My tuition is that: it's not efficient that the loop scans through the 50k rows of B for each person in A. Is there a way to vectorize the computation to create, say, a 15k x 50k matrix all_bools in 1 shot (without loop), then read off my_bool (as the rows of all_bools) later as needed? In another language, I can implement this idea, but I'm unable to do it in Python.

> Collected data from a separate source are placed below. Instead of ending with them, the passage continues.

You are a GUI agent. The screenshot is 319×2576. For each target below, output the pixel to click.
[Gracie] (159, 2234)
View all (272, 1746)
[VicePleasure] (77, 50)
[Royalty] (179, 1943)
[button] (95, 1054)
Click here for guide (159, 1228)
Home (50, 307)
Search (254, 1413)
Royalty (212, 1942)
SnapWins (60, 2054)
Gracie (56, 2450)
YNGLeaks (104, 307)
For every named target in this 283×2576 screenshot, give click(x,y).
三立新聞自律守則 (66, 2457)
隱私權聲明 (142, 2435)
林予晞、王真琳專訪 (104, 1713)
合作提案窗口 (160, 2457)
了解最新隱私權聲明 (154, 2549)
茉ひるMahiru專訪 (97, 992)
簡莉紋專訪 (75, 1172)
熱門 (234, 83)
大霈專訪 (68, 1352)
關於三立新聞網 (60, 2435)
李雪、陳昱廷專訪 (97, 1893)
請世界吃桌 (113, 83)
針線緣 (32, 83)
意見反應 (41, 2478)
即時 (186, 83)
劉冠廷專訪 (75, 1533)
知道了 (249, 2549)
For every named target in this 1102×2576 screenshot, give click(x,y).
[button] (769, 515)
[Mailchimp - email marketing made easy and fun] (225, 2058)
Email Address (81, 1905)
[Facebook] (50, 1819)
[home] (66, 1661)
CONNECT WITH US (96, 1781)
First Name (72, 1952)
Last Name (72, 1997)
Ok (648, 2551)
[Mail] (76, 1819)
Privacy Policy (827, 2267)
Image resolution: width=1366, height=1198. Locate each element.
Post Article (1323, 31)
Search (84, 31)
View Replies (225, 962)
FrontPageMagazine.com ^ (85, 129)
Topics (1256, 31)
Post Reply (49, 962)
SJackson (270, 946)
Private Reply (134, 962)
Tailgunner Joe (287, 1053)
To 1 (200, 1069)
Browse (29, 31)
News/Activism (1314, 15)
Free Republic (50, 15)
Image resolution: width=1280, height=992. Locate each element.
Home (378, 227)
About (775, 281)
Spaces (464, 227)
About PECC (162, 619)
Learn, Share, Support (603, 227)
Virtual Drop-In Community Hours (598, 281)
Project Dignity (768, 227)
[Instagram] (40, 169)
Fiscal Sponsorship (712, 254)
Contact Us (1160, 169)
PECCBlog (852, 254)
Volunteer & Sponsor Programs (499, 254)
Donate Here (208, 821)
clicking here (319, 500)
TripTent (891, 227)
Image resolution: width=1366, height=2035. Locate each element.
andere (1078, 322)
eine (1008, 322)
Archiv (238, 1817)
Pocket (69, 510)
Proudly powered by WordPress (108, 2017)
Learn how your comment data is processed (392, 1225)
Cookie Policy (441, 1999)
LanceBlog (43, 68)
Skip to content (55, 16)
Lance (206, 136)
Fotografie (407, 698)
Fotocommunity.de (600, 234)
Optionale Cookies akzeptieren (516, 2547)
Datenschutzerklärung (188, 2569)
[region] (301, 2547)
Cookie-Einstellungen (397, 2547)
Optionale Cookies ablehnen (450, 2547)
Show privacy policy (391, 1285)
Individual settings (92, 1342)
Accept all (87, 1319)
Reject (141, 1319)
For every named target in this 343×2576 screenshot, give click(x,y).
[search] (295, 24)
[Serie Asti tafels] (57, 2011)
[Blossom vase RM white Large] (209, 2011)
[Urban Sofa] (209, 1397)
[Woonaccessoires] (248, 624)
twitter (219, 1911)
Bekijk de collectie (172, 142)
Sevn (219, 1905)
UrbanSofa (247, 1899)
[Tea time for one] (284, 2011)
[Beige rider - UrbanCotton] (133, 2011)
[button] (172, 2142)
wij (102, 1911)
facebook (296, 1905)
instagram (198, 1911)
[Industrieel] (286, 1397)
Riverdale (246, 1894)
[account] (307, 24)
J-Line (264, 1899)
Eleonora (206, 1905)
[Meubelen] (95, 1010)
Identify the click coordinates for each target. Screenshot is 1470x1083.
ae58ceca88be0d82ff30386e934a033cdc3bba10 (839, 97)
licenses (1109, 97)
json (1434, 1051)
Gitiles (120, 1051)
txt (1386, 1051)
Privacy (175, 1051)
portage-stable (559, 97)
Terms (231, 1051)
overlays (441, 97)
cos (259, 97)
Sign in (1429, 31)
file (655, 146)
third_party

If this idea is garbage too, please feel free to put forth your suggestion.
CodePudding user response:
You can use the pd.Series.isin method, which implicitly converts the list to a hash map with a more efficient look-up time.
my_bool = B['friend1'].isin(A) | (B['friend2'].isin(B)
CodePudding user response:
You can try this:
import numpy as np
import pandas as pd
A = np.array(['Bob', 'Becky', 'Mark', 'Joe', 'Zeke'])
B = pd.DataFrame([['Joe', 'Mark', 'Bob'], ['Becky', 'Joe', 'Bob'], ['Mark', 'Tom', 'Trisha']], columns=['name', 'friend1', 'friend2'])
# resulting shape is (len(A), len(B.friend1))
friend1 = np.equal(A.reshape(-1, 1), B.friend1.values)
friend2 = np.equal(A.reshape(-1, 1), B.friend2.values)
# your final all_bools for later reference
all_bools = friend1 | friend2
# processing one at a time:
for i in range(all_bools.shape[0]):
my_bool = all_bools[i]
in_friends = B.loc[my_bool, 'name'].values
if in_friends.any():
print(f'My name is {A[i]} and Im friends with {in_friends}')
Given that it's numpy it is highly vectorized and efficient.
However... the downside to creating the array of all_bools all in one go is that there is a very good chance it will consume a lot of memory to store it.